### [Required work]
The data that follows must be transcribed in full and exactly, minus the pictures.
_____
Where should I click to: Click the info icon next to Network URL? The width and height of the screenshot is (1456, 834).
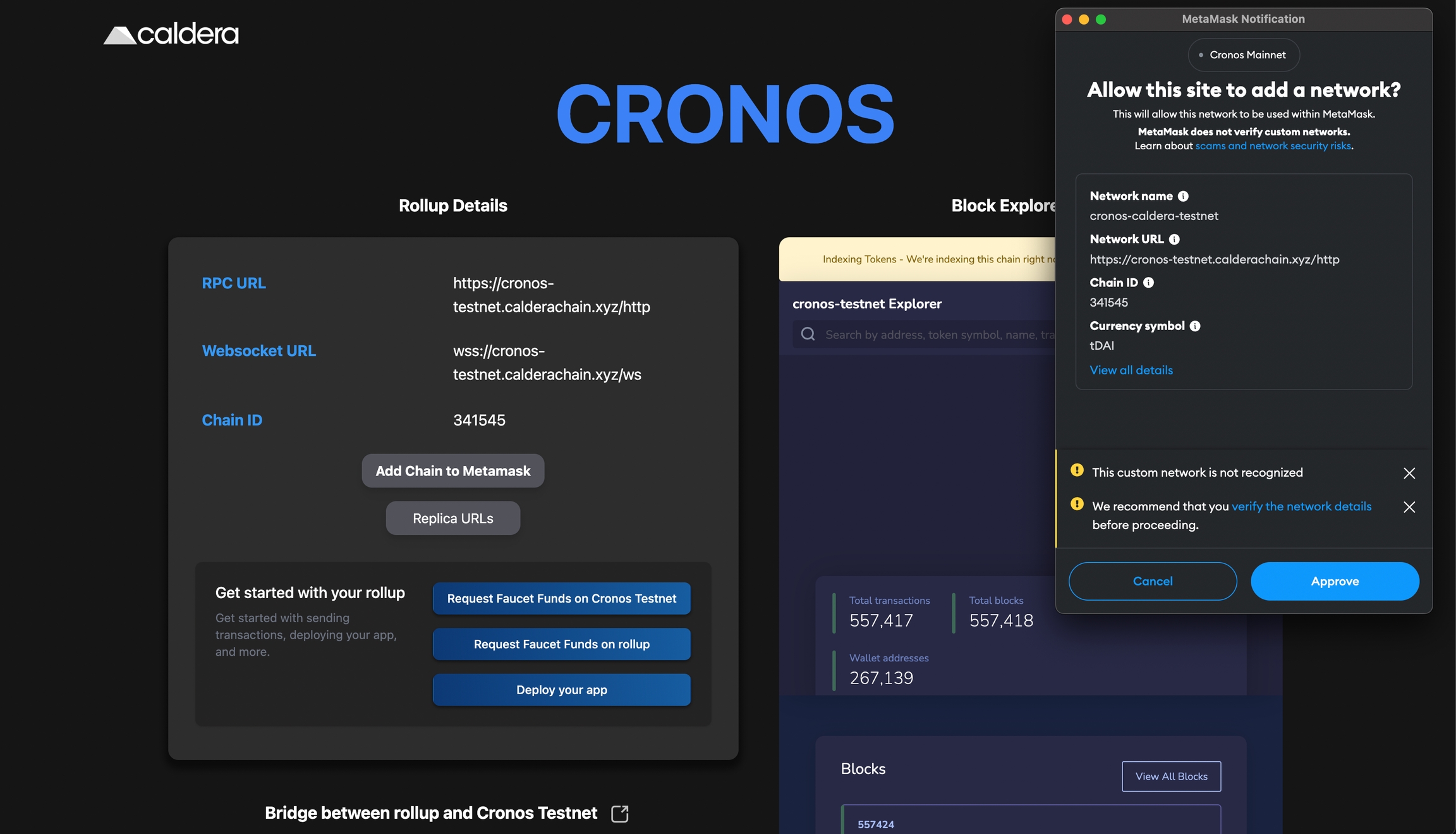[1175, 239]
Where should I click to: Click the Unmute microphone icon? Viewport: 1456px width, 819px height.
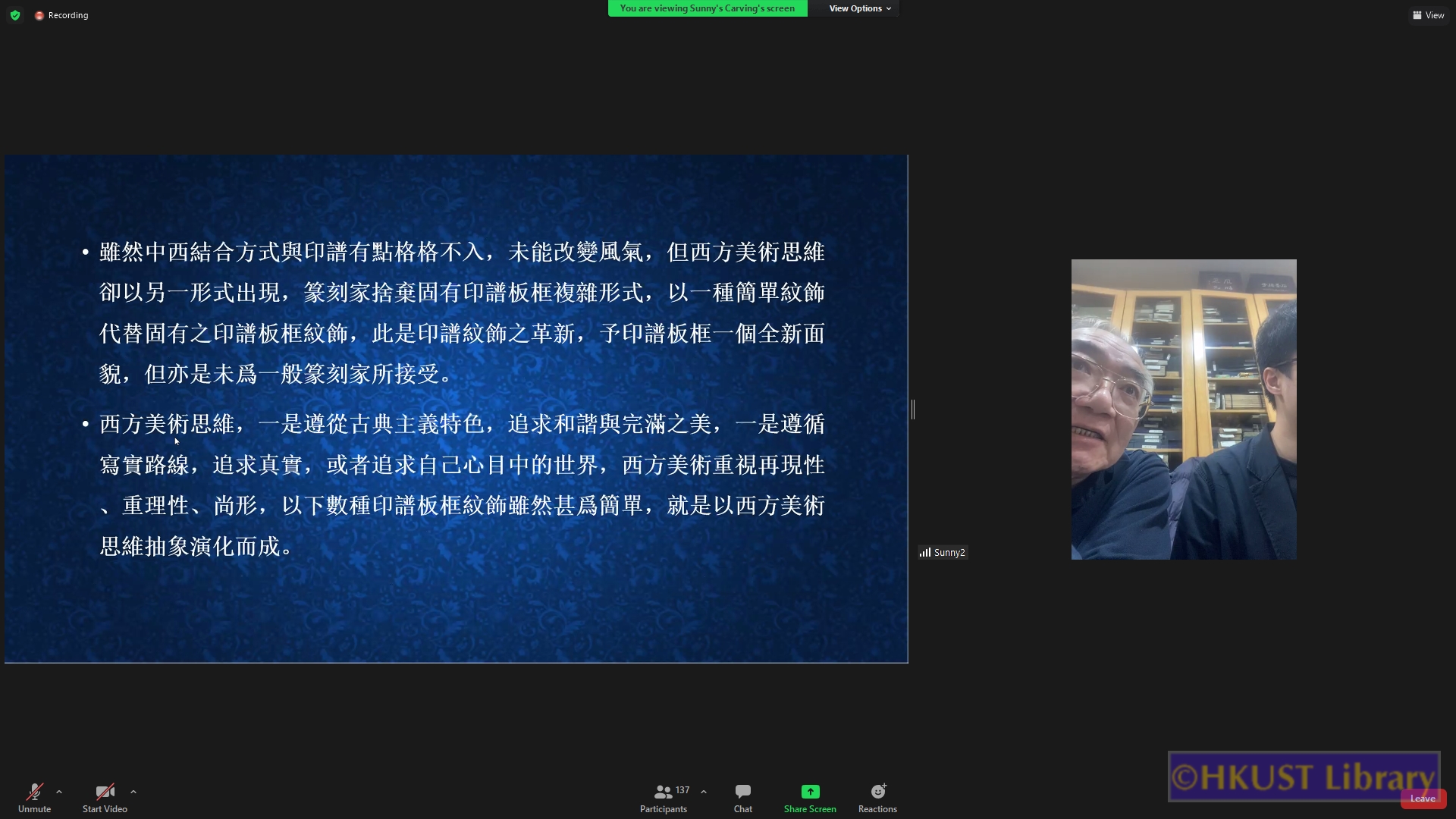[34, 792]
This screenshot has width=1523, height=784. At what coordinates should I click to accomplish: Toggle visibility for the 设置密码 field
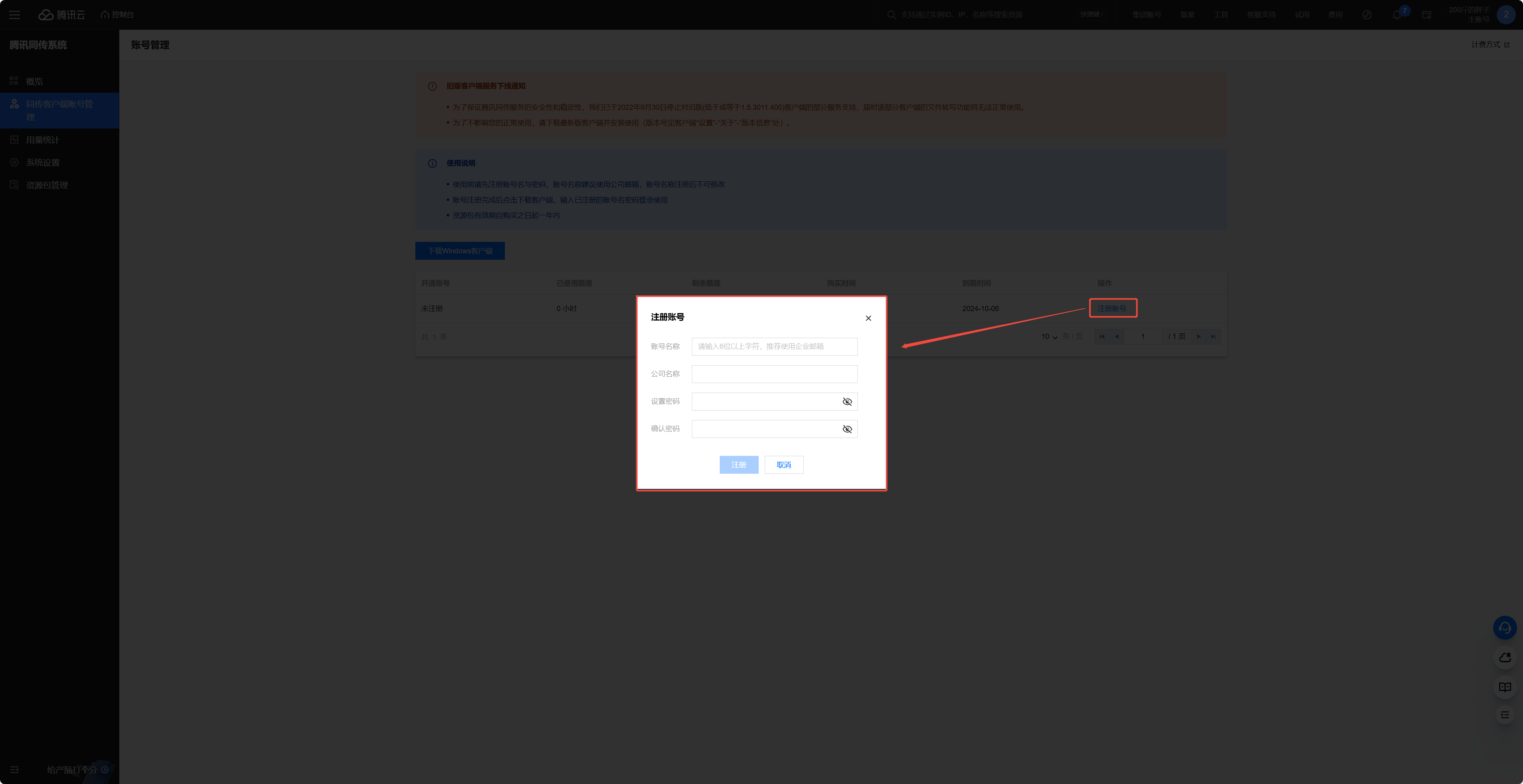(x=847, y=401)
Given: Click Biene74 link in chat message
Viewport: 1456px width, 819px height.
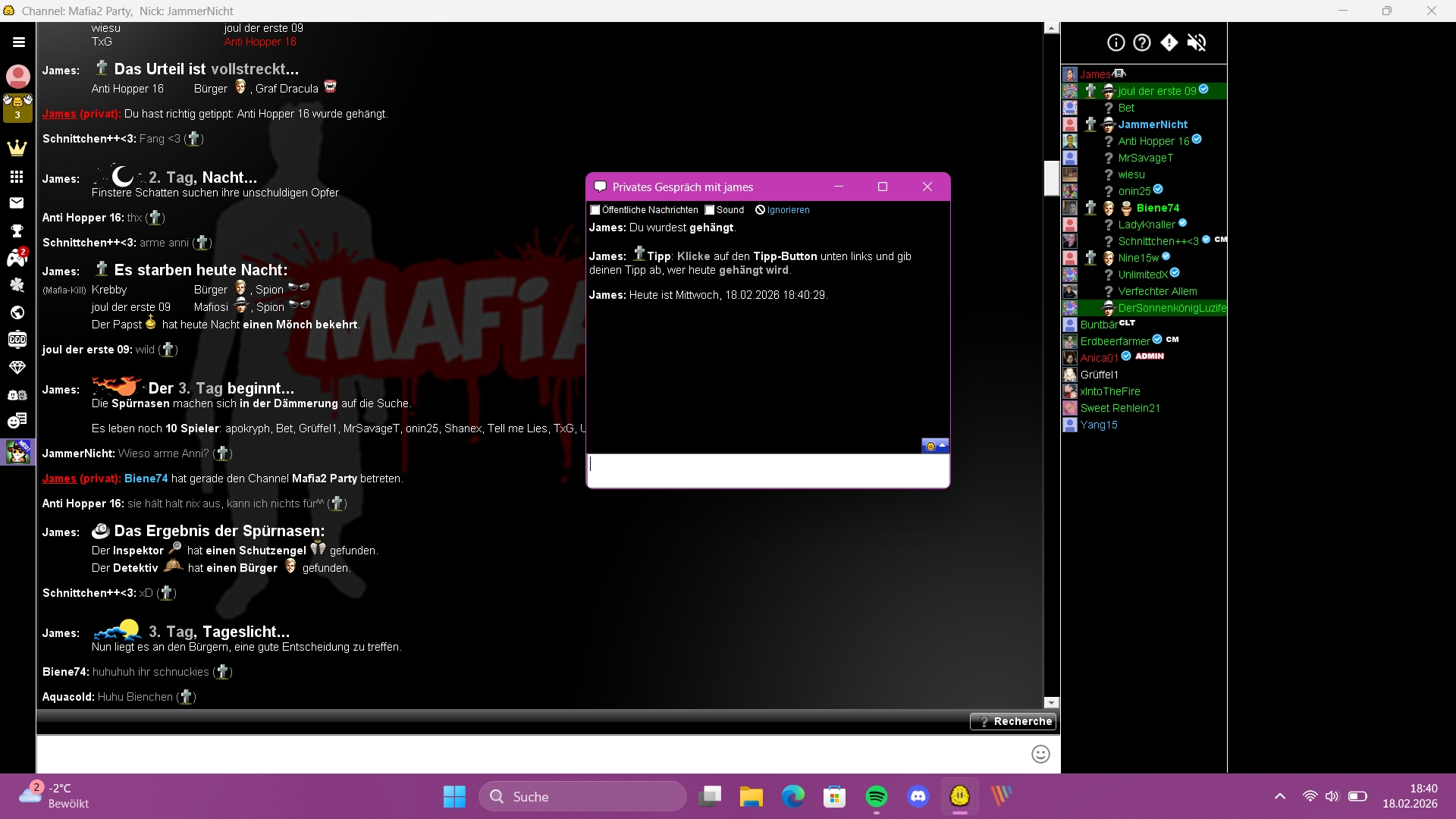Looking at the screenshot, I should 146,479.
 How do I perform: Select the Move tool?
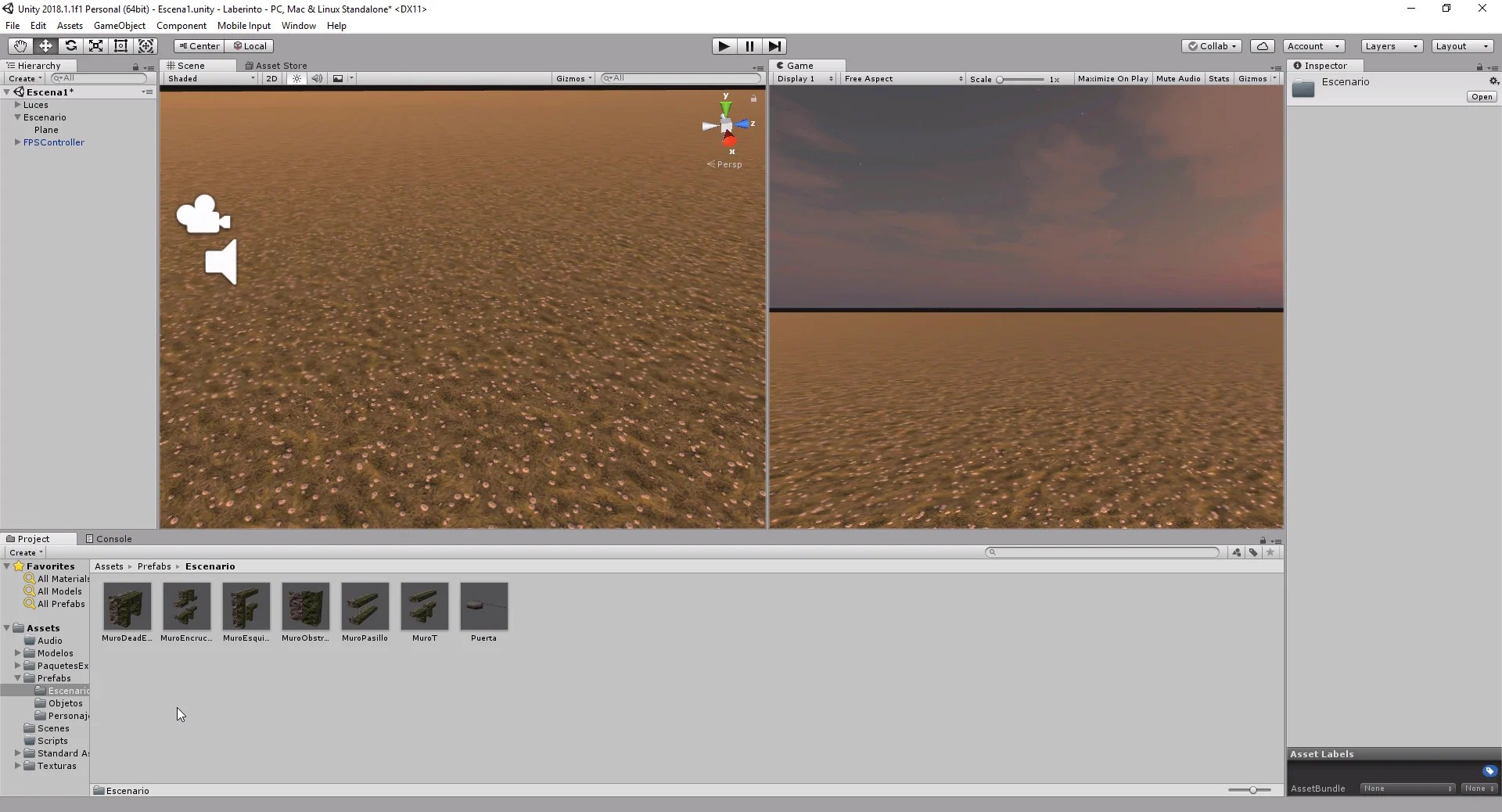45,46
_____
### [Task output]
Where should I click to: Click the info icon next to Network URL? The width and height of the screenshot is (1456, 834).
[1175, 239]
Where should I click to: Click the Unmute microphone icon? Viewport: 1456px width, 819px height.
[34, 792]
This screenshot has width=1523, height=784. At what coordinates should I click to accomplish: Toggle visibility for the 设置密码 field
(x=847, y=401)
Given: Click Biene74 link in chat message
Viewport: 1456px width, 819px height.
Looking at the screenshot, I should 146,479.
 How do I perform: Select the Move tool?
45,46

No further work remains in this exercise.